I changed its value from 0xff to 0x91 . See the MS document linked in my
parent post for more detail on this, but note in particular that this
particular Registry entry also has a machine level counterpart at
HKEY_LOCAL_MACHINE\Software\Microsoft\Windows\CurrentVersion\Policies\Explorer\NoDriveTypeAutoRun
. Note also that other values may have been used to alter Autorun behavior --
again, see the MS documentation.

~ Reboot

~ Test whether AutoPlay is working by inserting the SD card in to the card
reader. AutoPlay triggers.

~ Back up existing Dropbox content (7zip to an archive file).

~ Install the Dropbox beta (for me, it is at version 1.3.15).

~ Per some comments in the Dropbox discussion linked elsewhere in this HN
thread (ok, for example, here:
[http://forums.dropbox.com/topic.php?page=2&id=53808](http://forums.dropbox.com/topic.php?page=2&id=53808))
, copy

C:\Documents and Settings\\[your user name]\Application
Data\Dropbox\bin\msvcr71.dll

to

C:\Program Files\Dropbox\msvcr71.dll

to bypass a bug.

~ Reboot

~ Insert the SD card.

~ Select from the AutoPlay prompt the option to have Dropbox find/upload
photos (I forget the exact phrasing).

\--

Now, I don't want Autorun (nor particularly AutoPlay) active, so after all
this finishes, I'll go back in and change that Registry entry back to 0xff.

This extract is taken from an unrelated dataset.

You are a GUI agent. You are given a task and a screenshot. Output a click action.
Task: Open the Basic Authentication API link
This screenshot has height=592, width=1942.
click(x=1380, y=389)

(Like some other commentors suggested, I would prefer to have an option on the
Dropbox menu that I can manually trigger.)

Other observations:

The upload (on this Comcast residential connection) is SLOW. This has been a
consistent experience for me when uploading large volumes to Dropbox.

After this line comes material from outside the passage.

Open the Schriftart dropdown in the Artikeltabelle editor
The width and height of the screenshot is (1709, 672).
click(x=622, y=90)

The Dropbox system tray button popup describes Dropbox "indexing" the files.
This seemed to slow my (admittedly old) system down significantly while it was
taking place.

Dropbox found/imported the four .mpg files located within the "DCIM"
subdirectory on the SD card. It did not find or import the fifth .mpg file
that was located at the card's root.